Wszyscy, którzy do tej pory skończyli studia na specjalności praca socjalna, mogą być zatrudnieni w tym zawodzie.
– To świetna wiadomość, bo umożliwia zatrudnienie dziesiątkom absolwentów, którzy do tej pory byli w kropce – podkreśla prof. Ryszard Bera, dziekan Wydziału Pedagogiki i Psychologii lubelskiego UMCS. M.in. Wiolecie spod Radzynia Podlaskiego, której historię opisaliśmy w środę.
Wioleta studiowała na UMCS pedagogikę o specjalności praca socjalna. W 2008 r. otrzymała dyplom ukończenia studiów z zaznaczeniem, że może pracować jako pracownik socjalny. Kogoś na takie stanowisko szukał Ośrodek Pomocy Społecznej w Wohyniu. – Ale usłyszałam, że nie mogę zostać przyjęta – opowiada dziewczyna.
Kierowniczka ośrodka, która odrzuciła kandydaturę Wiolety, powołała się na rozporządzenie ministra pracy ze stycznia 2008 r. Według niego, pracownikiem socjalnym może być osoba, która ukończyła studia na kierunku praca socjalna albo studia na innym kierunku o tej specjalności. Ale pod warunkiem, że odbyła zajęcia z 15 wymienionych przez resort przedmiotów.
Wiola miała tylko z trzech. I to mimo że program studiów na UMCS był zgodny z wytycznymi Ministerstwa Nauki i Szkolnictwa Wyższego. Podobnie było na innych uczelniach w kraju. Efekt? Setki absolwentów usłyszały w ośrodkach pomocy społecznej, że o znalezieniu pracy w zawodzie mogą zapomnieć.
Okazuje się, że to ośrodki źle interpretowały prawo. W czwartek otrzymaliśmy wyjaśnienie z Ministerstwa Pracy.
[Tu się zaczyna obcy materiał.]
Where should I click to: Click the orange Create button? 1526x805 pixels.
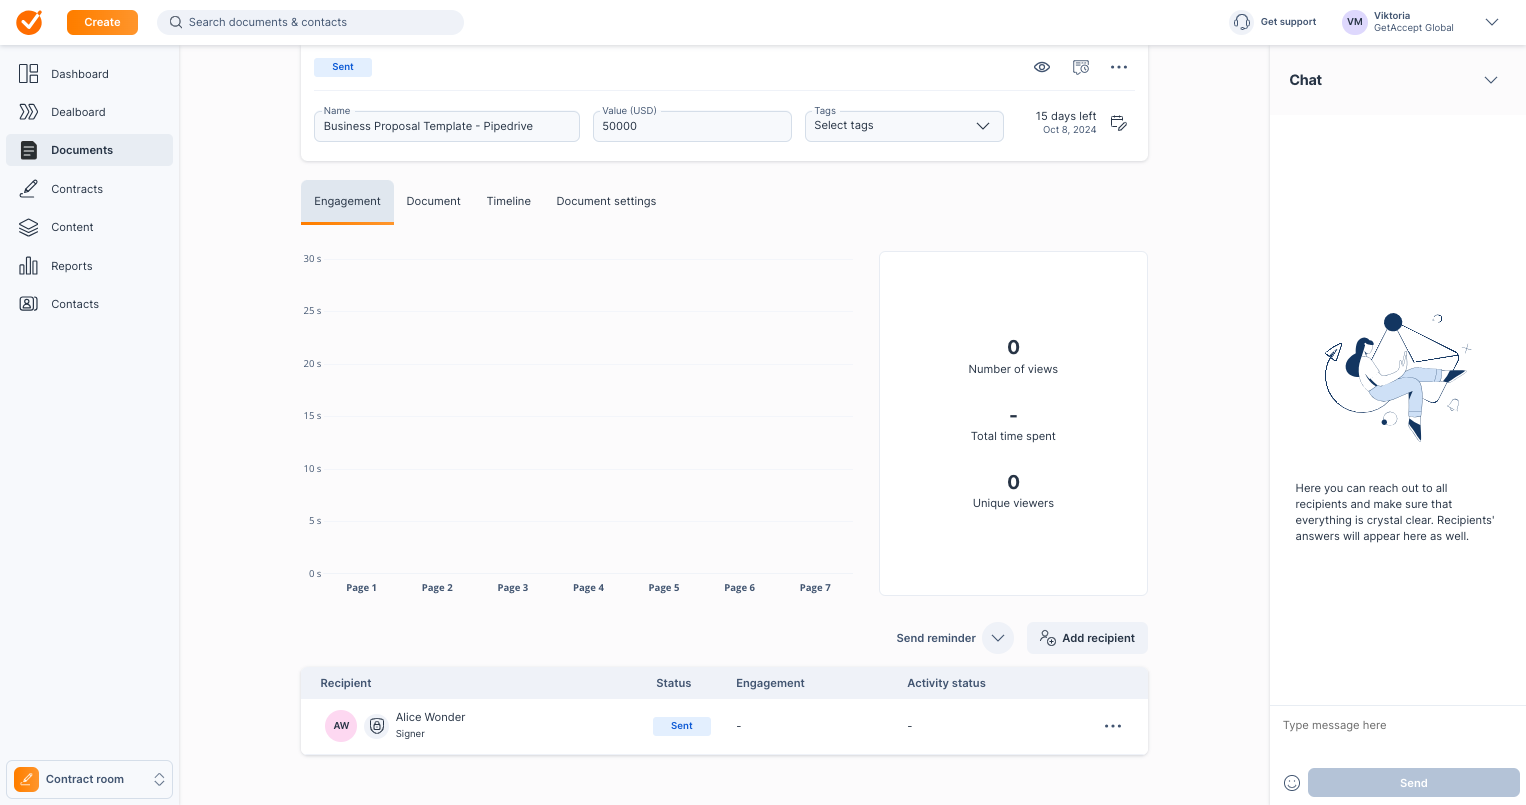(x=102, y=22)
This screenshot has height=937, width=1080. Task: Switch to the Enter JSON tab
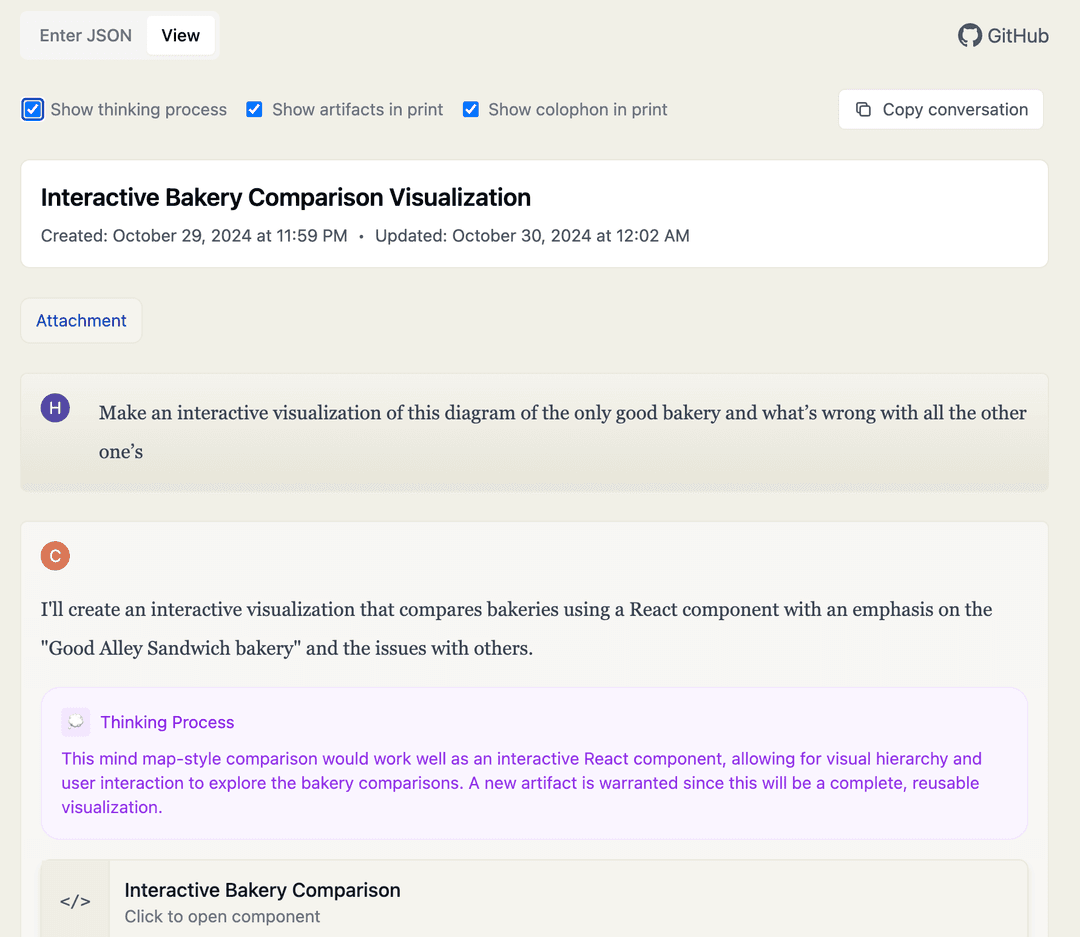tap(85, 35)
Czytamy w nim, że rozporządzenie z 15 wymaganymi przedmiotami obowiązuje dopiero tych, którzy zaczęli studia 1 października 2008 r. i kolejne roczniki.
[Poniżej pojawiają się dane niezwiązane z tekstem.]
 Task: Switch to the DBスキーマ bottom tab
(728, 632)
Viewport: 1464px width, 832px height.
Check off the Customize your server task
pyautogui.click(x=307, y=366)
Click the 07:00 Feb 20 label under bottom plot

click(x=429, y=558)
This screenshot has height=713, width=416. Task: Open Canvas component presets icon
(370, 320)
– W odniesieniu do absolwentów z poprzednich lat (tj. sprzed 2010 r.) kierunku pedagogika o specjalności praca socjalna nie mają w ogóle zastosowania powołane wyżej przepisy – wyjaśnia resort. – Absolwenci mają uprawnienia do wykonywania zawodu pracownika socjalnego na podstawie innych przepisów: zarówno wcześniej, jak i obecnie obowiązującej ustawy o pomocy społecznej.
Wioleta, podobnie jak inni absolwenci w całym kraju, powinna więc dostać pracę. – Niestety, teraz nie mogę jej już przyjąć – rozkłada ręce Stanisława Ossowska, kierownik OPS w Wohyniu. – Oddelegowałam na to stanowisko innego pracownika, a do połowy grudnia musieliśmy zatwierdzić projekt wraz z podaniem nazwiska osoby (chodzi o projekt realizowany ze środków unijnych – red.)
– Szkoda – mówi Wioleta. – Ale i tak najważniejsze, że mogę pracować w zawodzie, którego się nauczyłam. Prędzej czy później pracę znajdę.